Anisa was commenting on a recent case in which a four-year-old girl was allegedly raped by her babysitter’s son.

The nursery in Batu Gajah has been shut down on the orders of Deputy Prime Minister Datuk Seri Dr Wan Azizah Wan Ismail.

The Child Care Centre Act 1984 only requires nurseries that accept four children or more, aged below four years, to register with and be certified by the department.

Records from the department show that as of 2018 there were a total of 3,654 registered childcare centres.

But more disconcerting is the fact that of the 16,873 persons working as babysitters, only 3,173 have been certified by the department as qualified child minders.

Data shows that as of last year, there were 2.6 million Malaysians aged four and below.

Anisa said there was also an urgent need to review the Kursus Asuhan Permata (KAP) — a course to train child minders — to ensure that it met current needs.

The KAP comprises a 26-day course on theory of childcare and a five-day practical training session. It is a one-off training module.

“We need to upgrade a child minder’s skills by requiring her to attend courses regularly.

Taking the KAP just to get certification is not enough,” she said.

She pointed out that childcare providers and operators of nurseries were accountable and responsible for any mishap.

“What you learn at the KAP is only a guide. It does not make you a professional or expert in childcare,” she added. “We are dealing with children, not toys. Efforts to continuously upgrade the babysitter’s skills is crucial.”

Lawyer Manimagalai G. pointed out that there was no requirement for a minimum qualification to become a child minder.

Even the Child Care Centre Act does not make it mandatory for nurseries or kindergartens to be registered,” said the former child rights committee at the Malaysian Bar.

She noted that stricter enforcement of the law was necessary to ensure the child’s safety.

“Money or mutual trust based on relationships are not enough to keep the child safe,” she told theSun.

Educational psychologist Prof Rohaty Mohd Majzub observed that many parents opted to send their children to unregistered childcare centres or babysitters because they were cheaper.

“Most families in the lower-income group cannot afford the more than RM1,000 per month fee to send their children to daycare centres,” she said. “These parents have no choice but to fall back on the neighbourhood nanny.”

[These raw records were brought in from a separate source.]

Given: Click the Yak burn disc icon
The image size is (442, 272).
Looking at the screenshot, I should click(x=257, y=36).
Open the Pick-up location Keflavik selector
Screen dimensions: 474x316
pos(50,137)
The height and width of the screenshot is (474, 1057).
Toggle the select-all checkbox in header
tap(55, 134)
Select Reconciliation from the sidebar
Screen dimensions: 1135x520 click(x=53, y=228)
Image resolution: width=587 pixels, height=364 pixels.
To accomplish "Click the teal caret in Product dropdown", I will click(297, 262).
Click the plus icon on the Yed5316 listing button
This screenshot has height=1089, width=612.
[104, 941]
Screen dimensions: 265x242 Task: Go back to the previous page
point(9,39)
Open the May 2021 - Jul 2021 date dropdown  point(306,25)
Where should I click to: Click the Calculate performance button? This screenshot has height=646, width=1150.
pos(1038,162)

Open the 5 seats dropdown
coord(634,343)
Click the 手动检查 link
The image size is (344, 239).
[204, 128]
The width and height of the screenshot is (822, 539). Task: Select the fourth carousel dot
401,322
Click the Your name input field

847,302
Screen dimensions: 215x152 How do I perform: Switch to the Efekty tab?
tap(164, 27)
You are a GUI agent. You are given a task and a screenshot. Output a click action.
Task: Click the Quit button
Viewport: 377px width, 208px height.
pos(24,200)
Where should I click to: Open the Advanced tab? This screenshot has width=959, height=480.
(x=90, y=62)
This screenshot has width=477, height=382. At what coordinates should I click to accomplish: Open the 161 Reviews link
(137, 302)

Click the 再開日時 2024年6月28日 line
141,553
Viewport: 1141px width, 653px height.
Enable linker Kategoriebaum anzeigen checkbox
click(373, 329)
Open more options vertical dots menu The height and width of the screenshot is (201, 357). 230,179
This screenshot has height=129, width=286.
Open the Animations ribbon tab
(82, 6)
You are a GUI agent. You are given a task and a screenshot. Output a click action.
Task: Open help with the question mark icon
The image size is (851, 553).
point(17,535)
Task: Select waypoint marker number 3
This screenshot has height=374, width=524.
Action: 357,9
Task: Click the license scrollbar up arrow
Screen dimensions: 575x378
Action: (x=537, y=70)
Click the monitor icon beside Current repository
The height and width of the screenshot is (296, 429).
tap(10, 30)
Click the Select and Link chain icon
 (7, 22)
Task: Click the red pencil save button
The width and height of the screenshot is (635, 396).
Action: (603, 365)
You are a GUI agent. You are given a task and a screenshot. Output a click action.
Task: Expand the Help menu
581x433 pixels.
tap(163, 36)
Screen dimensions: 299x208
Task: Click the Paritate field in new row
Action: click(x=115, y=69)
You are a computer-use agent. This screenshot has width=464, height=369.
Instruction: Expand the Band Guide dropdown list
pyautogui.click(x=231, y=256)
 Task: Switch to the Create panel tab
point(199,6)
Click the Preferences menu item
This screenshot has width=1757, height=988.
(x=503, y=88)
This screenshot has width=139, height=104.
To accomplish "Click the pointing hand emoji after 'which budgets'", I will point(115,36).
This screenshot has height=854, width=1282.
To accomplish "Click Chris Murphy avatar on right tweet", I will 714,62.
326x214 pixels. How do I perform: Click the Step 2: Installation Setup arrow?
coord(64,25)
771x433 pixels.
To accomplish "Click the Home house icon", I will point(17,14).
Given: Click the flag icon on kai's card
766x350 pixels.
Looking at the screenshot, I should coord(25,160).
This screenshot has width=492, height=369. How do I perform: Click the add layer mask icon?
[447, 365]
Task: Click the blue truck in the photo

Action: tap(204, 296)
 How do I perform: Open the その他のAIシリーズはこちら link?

Rohaty said parents were to blame for mishaps involving children. “Some of them are too simple-minded, ignorant or engrossed in their work to question the abilities of the babysitter,” she said.

A case in point, she said, was five-month old Adam Raykal Mohd Sufi Naeif, who was found dead in his babysitter’s refrigerator in July last year.

Psychologist and criminologist Dr Geshina Ayu Mat Saat said that for many parents, factors such as cost-cutting measures, proximity to their workplace or home and ease of travel took priority over safety of their children when choosing a babysitter.

“Very rarely do parents take the time and effort to assess the suitability, level of training and qualification of the child minder, nor whether or not the centre is registered,” she said.

“Many just depend on word-of-mouth from other parents,” she added.

Geshina also agreed with Anisa’s assessment that the KAP should be reviewed. “The training should at least reach a semi-professional level with a reasonably acceptable quality of service. Of course that would raise the cost for parents,” added.

She said child minders should understand that they needed to meet minimum standards and were open to regular monitoring.

“This should not be perceived as a source of additional income for stay-at-home mums but a genuine commitment to look after a child,” she added.